MGM Resorts is trading around $50.42 after People Inc. disclosed a plan to buy the remaining 74% of the company at $48.30 per share, implying a roughly 10% premium to Friday’s close and a potential take-private valuation near 7.7x 2026 EV/EBITDAR. Morgan Stanley reiterated an Underweight rating and $35 price target, while MGM’s Q1 2026 results were mixed: EPS of $0.49 missed the $0.56 estimate by 12.5%, but revenue of $4.45 billion beat the $4.36 billion consensus by 2.06%. The board is reviewing the proposal, and the stock has gained 14% over the past week.
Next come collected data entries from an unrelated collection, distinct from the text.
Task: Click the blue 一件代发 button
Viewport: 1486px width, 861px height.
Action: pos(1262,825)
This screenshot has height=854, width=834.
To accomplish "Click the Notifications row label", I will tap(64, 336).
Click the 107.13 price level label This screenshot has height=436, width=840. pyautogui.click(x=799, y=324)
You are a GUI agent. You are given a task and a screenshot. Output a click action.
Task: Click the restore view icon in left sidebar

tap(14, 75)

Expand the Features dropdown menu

The key market signal is not the headline bid, but the re-rating of MGM from a sleepy asset story into a real control-premium situation with an awkward free-float overhang. Once a 26% insider/strategic holder is effectively a sponsor, the probability distribution shifts toward a transaction or a much tighter trading band, which can compress the usual discount to reported EV/EBITDAR multiples faster than fundamentals alone would justify. That said, the current print already embeds meaningful deal optionality, so incremental upside from here likely depends on either a superior competing bidder or a materially higher bid, not simply “deal optimism.”
The second-order winner is Caesars. A successful MGM takeout would validate the private-markets playbook for casino assets and likely reinforce the scarcity value of scaled domestic gaming exposure, which is why the Fertitta/CZR transaction matters beyond its own perimeter. In practice, that can lift the relative valuation floor for CZR and pressure public peers to articulate capital-return or asset-sale paths, but it also narrows the pool of obvious public longs because the easiest catalyst is now M&A, not operating acceleration.
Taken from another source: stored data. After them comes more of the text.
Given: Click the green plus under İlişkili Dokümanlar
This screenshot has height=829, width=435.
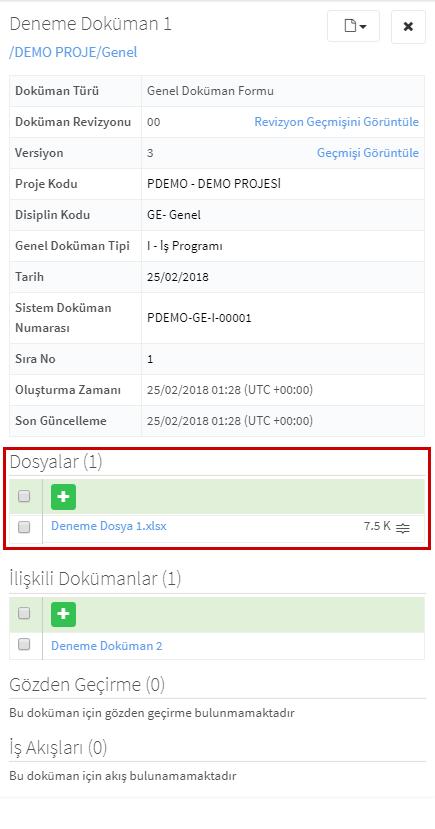Looking at the screenshot, I should click(x=63, y=614).
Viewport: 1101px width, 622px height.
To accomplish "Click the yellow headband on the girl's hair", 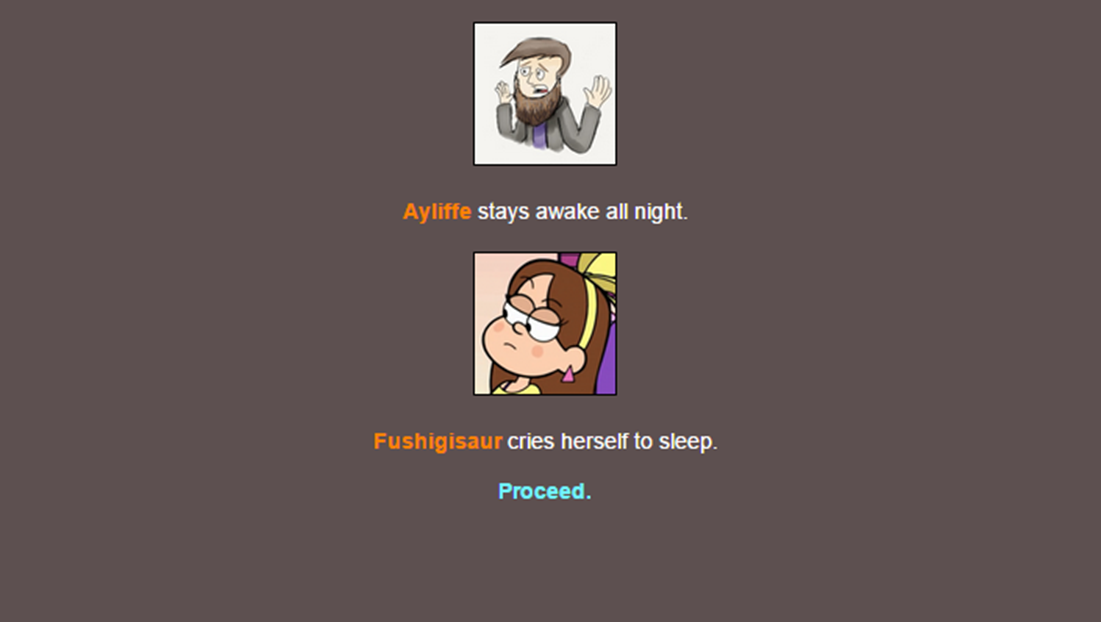I will (x=587, y=314).
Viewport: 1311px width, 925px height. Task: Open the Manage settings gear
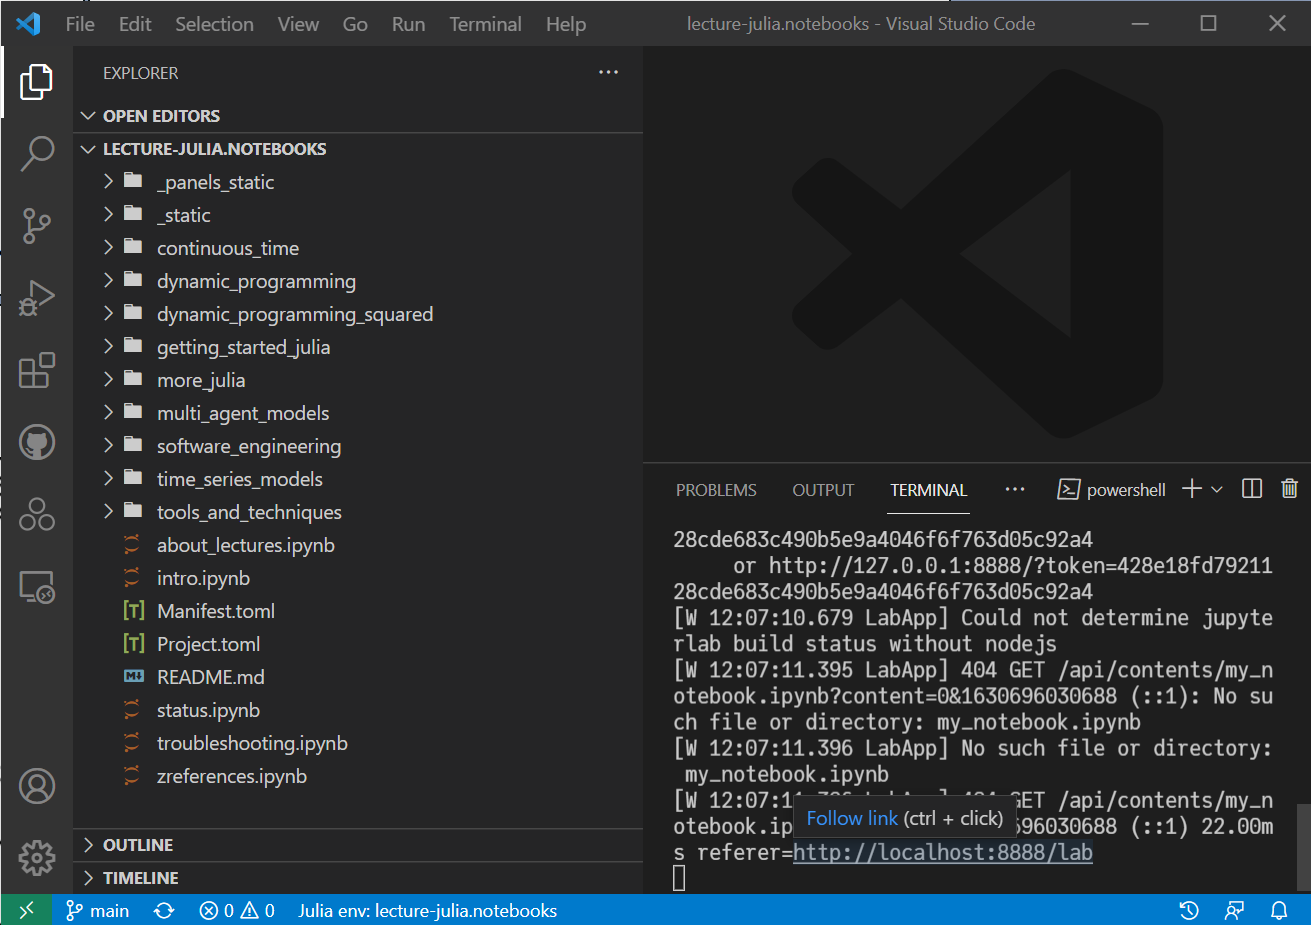[37, 857]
The biggest risk is timing: deal probability can remain high while IRR collapses if the spread to the offer price gets competed away too slowly. Over days, the stock can stay pinned near the bid; over months, downside reopens if financing, regulatory scrutiny, or board resistance stalls the process and the market reverts to a lower-quality cash-flow multiple. The contrarian view is that the street may be overestimating how cleanly a 74% buyout gets done at the indicated price when the equity is already trading above it; that usually signals either a better offer is needed or the market is sniffing a higher strategic value than the bidder is acknowledging.